**** Exercise materials ****

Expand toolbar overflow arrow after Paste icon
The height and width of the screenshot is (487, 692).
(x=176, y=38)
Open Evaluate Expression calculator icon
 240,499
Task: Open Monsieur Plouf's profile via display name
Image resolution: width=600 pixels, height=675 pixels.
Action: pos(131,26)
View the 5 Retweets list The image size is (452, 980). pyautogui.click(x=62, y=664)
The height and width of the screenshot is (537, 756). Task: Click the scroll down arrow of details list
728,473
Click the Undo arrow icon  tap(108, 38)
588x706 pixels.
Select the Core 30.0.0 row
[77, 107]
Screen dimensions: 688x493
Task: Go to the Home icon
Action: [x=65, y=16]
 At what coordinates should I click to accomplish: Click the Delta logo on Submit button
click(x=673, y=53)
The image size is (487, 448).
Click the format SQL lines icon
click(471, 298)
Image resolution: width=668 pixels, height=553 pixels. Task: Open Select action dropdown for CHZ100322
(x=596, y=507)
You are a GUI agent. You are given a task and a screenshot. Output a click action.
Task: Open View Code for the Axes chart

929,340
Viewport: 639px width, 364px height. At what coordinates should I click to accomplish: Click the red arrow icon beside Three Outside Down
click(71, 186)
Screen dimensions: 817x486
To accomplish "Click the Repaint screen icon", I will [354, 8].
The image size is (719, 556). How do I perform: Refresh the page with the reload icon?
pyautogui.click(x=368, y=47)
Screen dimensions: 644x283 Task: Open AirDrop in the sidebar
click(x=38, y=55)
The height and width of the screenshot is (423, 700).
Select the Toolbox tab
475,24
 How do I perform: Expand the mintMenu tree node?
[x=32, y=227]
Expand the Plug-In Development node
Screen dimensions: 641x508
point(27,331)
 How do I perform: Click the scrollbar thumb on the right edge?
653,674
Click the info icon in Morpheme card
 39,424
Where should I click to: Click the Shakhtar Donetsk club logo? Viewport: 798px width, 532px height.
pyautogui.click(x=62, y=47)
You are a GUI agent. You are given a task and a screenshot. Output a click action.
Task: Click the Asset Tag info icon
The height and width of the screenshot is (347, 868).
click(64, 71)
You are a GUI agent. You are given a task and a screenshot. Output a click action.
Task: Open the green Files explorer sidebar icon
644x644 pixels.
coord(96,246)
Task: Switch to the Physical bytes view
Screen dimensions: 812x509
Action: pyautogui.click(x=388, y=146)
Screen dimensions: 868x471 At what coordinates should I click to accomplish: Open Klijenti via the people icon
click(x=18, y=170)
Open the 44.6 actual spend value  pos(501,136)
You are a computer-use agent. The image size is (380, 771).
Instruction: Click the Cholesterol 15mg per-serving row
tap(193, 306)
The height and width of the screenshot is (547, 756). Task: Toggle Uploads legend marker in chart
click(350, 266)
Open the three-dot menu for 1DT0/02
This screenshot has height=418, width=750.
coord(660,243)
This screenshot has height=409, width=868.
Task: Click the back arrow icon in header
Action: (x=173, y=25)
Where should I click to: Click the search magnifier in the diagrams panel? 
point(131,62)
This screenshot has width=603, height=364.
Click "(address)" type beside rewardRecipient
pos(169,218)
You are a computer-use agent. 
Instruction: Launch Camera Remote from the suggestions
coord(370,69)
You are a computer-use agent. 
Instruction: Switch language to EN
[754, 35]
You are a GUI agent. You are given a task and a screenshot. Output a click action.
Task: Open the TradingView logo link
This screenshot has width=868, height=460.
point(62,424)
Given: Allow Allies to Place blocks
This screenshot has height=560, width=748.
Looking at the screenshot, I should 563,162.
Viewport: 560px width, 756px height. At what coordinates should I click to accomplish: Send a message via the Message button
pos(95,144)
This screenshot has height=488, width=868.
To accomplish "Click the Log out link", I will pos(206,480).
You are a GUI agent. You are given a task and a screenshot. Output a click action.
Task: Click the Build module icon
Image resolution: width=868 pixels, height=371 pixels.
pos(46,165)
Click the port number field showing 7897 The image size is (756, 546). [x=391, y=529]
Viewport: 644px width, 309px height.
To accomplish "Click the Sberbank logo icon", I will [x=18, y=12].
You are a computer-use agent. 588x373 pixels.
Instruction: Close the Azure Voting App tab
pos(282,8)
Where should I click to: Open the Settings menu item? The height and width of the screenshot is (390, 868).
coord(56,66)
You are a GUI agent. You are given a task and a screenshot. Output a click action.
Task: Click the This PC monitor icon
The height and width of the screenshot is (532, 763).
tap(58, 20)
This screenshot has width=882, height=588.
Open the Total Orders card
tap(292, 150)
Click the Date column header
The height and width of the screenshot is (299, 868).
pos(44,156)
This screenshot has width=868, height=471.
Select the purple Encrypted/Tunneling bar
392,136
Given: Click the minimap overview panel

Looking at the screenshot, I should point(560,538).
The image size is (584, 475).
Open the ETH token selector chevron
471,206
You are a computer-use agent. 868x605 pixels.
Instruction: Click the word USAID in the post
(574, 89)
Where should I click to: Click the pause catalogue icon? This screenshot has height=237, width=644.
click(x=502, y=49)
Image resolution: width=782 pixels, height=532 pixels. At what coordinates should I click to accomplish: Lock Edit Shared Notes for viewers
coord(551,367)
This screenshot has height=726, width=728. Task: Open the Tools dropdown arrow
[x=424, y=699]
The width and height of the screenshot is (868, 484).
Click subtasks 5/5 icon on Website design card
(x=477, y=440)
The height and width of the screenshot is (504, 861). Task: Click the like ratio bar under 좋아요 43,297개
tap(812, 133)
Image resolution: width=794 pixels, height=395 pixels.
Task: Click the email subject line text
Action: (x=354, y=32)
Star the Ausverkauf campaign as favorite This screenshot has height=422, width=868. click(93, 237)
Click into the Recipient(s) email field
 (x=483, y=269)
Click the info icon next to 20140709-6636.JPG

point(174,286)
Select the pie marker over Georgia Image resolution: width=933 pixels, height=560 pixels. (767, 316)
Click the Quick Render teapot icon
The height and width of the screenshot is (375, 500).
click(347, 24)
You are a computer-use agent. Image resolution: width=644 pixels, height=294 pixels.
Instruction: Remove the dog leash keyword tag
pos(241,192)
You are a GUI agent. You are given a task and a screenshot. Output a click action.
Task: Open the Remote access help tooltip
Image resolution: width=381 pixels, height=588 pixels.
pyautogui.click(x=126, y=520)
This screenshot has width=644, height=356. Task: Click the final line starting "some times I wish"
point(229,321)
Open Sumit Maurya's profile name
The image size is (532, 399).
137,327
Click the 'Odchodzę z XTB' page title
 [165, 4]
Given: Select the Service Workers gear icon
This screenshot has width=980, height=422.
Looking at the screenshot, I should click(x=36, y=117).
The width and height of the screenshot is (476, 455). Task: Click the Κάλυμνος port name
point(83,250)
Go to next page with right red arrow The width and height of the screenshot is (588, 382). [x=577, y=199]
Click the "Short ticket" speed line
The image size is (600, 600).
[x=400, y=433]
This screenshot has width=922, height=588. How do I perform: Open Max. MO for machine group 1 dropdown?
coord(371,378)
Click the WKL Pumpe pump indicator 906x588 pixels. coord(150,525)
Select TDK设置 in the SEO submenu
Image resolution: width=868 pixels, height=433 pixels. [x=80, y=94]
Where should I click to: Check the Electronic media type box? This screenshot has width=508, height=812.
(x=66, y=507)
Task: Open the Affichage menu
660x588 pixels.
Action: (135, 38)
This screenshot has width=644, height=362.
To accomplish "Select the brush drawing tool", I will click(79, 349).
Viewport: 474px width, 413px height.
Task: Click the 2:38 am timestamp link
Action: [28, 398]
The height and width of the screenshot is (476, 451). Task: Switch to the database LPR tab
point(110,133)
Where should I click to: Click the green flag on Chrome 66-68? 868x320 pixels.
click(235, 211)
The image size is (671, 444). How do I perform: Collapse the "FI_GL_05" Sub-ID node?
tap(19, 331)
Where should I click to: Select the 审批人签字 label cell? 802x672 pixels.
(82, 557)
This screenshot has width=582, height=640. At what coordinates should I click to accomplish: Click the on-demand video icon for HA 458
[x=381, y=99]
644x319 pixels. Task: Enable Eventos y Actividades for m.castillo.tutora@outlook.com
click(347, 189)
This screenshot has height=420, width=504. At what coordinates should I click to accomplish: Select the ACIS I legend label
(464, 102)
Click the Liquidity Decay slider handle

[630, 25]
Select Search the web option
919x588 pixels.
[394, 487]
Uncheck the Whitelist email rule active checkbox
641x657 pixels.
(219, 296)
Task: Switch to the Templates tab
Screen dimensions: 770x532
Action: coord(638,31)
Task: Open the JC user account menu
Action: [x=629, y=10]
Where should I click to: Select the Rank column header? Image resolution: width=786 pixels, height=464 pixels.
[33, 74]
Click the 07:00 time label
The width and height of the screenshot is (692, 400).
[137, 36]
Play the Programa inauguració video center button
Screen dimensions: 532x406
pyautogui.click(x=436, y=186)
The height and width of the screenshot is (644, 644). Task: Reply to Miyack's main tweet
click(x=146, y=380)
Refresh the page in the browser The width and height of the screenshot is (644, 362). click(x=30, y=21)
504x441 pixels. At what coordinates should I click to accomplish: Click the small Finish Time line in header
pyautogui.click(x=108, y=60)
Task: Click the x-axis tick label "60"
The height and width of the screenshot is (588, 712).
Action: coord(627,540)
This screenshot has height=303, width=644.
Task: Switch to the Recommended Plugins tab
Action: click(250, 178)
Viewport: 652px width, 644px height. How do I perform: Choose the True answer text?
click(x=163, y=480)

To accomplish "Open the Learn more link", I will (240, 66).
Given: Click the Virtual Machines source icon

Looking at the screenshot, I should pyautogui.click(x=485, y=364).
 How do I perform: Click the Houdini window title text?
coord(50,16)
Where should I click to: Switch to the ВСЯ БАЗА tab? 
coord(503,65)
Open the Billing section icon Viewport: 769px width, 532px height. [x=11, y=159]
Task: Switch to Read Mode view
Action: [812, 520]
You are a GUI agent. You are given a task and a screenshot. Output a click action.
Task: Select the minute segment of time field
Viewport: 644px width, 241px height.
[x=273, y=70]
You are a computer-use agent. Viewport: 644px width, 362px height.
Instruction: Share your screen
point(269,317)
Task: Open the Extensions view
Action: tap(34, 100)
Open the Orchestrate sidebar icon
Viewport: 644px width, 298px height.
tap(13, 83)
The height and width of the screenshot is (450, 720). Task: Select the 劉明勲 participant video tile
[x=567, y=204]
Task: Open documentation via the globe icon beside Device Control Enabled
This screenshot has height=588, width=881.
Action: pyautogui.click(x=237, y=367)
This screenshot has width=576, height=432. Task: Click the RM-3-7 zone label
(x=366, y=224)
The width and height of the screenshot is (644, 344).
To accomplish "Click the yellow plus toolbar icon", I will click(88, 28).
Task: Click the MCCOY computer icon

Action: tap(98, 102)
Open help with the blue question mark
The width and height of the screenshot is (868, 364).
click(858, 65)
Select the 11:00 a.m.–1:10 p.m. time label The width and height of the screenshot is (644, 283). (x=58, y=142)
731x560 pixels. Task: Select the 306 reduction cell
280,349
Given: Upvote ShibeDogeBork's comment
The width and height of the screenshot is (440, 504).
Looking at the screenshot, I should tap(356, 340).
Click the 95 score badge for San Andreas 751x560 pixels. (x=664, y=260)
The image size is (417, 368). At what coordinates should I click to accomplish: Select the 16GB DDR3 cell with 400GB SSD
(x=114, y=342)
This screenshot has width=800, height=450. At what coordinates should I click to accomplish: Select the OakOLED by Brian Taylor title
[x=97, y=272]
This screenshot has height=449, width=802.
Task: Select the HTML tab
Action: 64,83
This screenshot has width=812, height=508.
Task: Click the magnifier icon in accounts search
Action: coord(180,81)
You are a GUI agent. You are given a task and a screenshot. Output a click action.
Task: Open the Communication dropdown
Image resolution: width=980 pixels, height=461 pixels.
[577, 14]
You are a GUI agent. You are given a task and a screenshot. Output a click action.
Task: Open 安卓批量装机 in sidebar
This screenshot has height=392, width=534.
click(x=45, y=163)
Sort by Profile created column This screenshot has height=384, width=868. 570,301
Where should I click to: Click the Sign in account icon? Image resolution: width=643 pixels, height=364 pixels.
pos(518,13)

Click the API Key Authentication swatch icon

****

» **Task to complete**:
Please go through the data above and copy every line that has the word "toolbar".

» **Exercise output**:
Expand toolbar overflow arrow after Paste icon
To accomplish "Click the yellow plus toolbar icon", I will click(88, 28).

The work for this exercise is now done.